Exercise set ::
(a) Answer these from the passage on the Ohio River bridge, one line each, marked the same way:
(i) How far above low water at Wheeling did the flood of 1832 rise?
(ii) What headway does the bridge over the canal at Louisville give?
(iii) What average height is averred for boats of the average class?
(b) List every measurement in feet stated in the passage on the Ohio River bridge, in the order they occur.
(c) Extend the passage on the Ohio River bridge, picking up after its final sentence.

Selected passage ::
----

6th. That the objections to the bridge are only to the insufficiency of headway for steamboats, and they aver that the headway left is amply sufficient; that the highest usual rise of the river Ohio does not exceed thirty-eight and a half feet, but will not average thirty-five feet for spring floods, nor much exceed twenty-nine feet; that the flood of 1832 was an extraordinary flood, which rose forty-four and a half feet above low water at Wheeling, on the 11th of February, 1832; that landings and warehouses were under water, and the river too high for navigation, or, if navigated, that boats might have passed over Zane's Island.
7th. That for all useful purposes the pipes of steamboats need not exceed forty-seven feet above the water, and if the draft should not be sufficient at that height, that blowers might be added. That chimneys might have hinges on them, so that they could be lowered without much inconvenience. That the bridge over the canal at Louisville does not give a headway of over fifty-six feet, and chimneys of greater height usually have hinges to accommodate themselves to it, and steamboats made with high chimneys and without hinges should conform, 'because the height of chimneys of steamboats above a certain limit involves secondary considerations of contingent and relative expediency or convenience, rather than such as are of absolute importance or necessity in connection with the material or indispensable purposes of navigation.'
8th. That the bridge will not be an appreciable inconvenience to boats of the average class, whose height, they aver, will not average over fifty-two feet, and not sixty-five feet, as stated in the bill; but it is admitted that there are boats whose chimneys are of greater height, which is asserted to be unnecessary; or, if necessary, they should be provided with hinges; that these high chimneys have been but lately brought into use, are of 'extravagant and unnecessary' height, and 'got up' by commercial rivals, who promote these proceedings 'in the name of a sovereign State, to destroy a useful and necessary work.'9th and lastly. That the bridge will not diminish or destroy trade between Pittsburg and other ports, or do irreparable injury to the citizens of Pennsylvania.

----

Dataset rows ::
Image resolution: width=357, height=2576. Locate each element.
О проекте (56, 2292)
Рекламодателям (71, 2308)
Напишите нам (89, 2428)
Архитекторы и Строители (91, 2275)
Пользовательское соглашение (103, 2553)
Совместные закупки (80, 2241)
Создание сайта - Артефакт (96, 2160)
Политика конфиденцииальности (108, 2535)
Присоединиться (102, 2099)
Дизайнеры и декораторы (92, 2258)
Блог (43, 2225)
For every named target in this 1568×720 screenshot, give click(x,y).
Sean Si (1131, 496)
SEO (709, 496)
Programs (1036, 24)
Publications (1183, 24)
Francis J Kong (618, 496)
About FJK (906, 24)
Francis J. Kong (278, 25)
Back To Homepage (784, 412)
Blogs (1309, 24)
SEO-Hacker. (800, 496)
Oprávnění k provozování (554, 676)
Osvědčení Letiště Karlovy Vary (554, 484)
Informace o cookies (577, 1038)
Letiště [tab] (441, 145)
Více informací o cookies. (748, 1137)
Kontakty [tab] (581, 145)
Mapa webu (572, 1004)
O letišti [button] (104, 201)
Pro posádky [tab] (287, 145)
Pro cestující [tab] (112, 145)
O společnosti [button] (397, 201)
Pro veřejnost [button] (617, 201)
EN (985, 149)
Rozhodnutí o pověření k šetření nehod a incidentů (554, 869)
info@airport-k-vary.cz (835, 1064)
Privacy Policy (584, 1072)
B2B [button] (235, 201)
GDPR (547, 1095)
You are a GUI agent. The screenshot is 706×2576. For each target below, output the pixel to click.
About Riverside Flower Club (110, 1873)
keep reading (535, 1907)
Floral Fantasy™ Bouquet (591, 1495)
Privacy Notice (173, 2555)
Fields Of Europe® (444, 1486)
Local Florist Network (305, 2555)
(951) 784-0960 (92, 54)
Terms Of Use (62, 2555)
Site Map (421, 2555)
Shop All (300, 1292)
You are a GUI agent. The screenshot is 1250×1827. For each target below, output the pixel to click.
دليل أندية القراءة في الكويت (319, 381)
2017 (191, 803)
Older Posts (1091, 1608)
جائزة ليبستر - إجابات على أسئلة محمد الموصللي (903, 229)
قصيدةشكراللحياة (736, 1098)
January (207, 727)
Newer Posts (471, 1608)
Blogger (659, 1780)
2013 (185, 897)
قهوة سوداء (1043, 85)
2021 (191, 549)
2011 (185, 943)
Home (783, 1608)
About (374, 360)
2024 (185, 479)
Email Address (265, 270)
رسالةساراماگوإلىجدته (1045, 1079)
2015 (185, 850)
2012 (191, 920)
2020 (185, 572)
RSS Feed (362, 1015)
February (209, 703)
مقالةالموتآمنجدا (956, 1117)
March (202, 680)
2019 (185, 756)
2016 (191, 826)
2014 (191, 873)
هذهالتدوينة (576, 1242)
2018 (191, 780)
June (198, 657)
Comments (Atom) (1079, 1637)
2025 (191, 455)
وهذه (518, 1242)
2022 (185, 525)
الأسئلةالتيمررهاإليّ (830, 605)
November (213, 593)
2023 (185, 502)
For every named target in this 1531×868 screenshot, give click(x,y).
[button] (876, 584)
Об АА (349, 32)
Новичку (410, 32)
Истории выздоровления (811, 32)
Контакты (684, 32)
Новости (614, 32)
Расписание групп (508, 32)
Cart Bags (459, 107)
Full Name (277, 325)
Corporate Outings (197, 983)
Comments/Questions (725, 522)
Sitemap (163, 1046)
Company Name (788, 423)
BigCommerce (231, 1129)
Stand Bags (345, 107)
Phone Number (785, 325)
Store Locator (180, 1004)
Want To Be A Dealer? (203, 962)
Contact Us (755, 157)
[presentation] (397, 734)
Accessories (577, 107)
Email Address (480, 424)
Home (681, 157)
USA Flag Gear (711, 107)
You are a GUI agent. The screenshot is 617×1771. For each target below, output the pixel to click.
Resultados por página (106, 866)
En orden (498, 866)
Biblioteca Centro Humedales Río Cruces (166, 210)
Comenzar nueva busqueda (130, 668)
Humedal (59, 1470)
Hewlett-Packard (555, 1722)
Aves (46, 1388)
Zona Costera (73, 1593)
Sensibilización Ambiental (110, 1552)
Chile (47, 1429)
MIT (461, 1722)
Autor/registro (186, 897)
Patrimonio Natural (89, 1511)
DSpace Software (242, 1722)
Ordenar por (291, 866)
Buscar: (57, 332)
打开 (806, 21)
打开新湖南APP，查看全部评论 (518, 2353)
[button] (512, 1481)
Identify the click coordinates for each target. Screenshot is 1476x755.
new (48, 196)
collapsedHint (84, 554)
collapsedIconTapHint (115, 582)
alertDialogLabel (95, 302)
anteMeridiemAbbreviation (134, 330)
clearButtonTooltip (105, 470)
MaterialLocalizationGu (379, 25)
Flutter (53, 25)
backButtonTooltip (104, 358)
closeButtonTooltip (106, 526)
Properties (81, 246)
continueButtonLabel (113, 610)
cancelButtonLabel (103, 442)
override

----

Responses by task ::
(a)
(i) Forty-four and a half feet.
(ii) Not over fifty-six feet.
(iii) Not over fifty-two feet.

(b)
thirty-eight and a half feet
thirty-five feet
twenty-nine feet
forty-four and a half feet
forty-seven feet
fifty-six feet
fifty-two feet
sixty-five feet

(c)
Affidavits were also read to support the answer.
After argument by counsel, Mr. Justice Grier delivered an opinion, which concluded as follows:——
'The application of the principles I have stated to the facts of this case will result in refusing, without prejudice, an injunction before the sitting of the Supreme Court, for the following reasons:——
'1st. Because the question of the plaintiff's right to prosecute this is new, and involves the jurisdiction of the court. For if the State of Pennsylvania is not entitled to prosecute such an action, the Supreme Court can have no original jurisdiction in the case.
'2d. The injury threatened is not imminent and certain, but contingent. It may or may not happen before the final hearing of this cause, or before this application may be renewed before the court. In the mean while, this cause may be brought to a final hearing, the cause being now at issue, and having preference on the list. And on the first Monday of December next the plaintiff will have an opportunity of moving the court for an injunction on the bill and answer, when the question of jurisdiction can be finally decided. Nor is there any evidence to justify the supposition, that in the mean time the income of the Pennsylvania improvements will be materially affected.
'3d. The injury will not be irremediable if any should occur; as the owner of every boat which may be hindered or delayed in the mean time from passing along the river by this obstruction will have a clear remedy at law, to recover damages against the company and the individuals engaged in its erection.
'4th. If the defendants proceed in the mean time to complete the bridge, they will gain no equity thereby; but if judgment be obtained against them, they will be compelled to abate the nuisance at their own expense.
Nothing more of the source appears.